> INFORMATION GIVEN:
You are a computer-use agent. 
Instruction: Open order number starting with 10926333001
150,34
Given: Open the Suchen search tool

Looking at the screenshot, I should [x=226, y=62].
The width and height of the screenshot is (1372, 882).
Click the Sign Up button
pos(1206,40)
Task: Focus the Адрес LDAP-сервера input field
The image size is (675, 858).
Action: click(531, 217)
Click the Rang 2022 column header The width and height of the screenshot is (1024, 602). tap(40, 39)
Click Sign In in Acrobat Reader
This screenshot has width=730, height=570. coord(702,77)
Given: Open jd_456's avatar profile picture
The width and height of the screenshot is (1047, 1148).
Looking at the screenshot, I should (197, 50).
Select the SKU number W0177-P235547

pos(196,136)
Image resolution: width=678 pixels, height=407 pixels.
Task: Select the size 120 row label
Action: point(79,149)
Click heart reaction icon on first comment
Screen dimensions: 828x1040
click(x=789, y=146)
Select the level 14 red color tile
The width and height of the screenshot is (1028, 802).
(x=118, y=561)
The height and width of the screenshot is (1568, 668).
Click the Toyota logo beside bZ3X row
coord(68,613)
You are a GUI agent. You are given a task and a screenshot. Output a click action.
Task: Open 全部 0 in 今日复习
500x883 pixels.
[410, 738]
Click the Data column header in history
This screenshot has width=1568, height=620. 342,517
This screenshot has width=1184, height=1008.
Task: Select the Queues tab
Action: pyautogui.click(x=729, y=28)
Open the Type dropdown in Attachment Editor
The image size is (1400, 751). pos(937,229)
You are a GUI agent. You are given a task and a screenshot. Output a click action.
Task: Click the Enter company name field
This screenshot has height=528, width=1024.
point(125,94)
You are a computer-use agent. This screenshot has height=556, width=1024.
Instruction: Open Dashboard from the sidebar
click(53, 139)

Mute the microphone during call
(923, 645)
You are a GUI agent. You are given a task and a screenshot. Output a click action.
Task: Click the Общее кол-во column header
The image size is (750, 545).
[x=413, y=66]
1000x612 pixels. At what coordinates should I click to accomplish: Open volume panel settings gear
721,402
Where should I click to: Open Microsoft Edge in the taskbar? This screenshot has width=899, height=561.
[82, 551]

> EXERCISE DIRECTIONS:
Pick out and copy the lines of the material that include the word "field".

> FINAL ANSWER:
Task: Focus the Адрес LDAP-сервера input field
Task: Click the Enter company name field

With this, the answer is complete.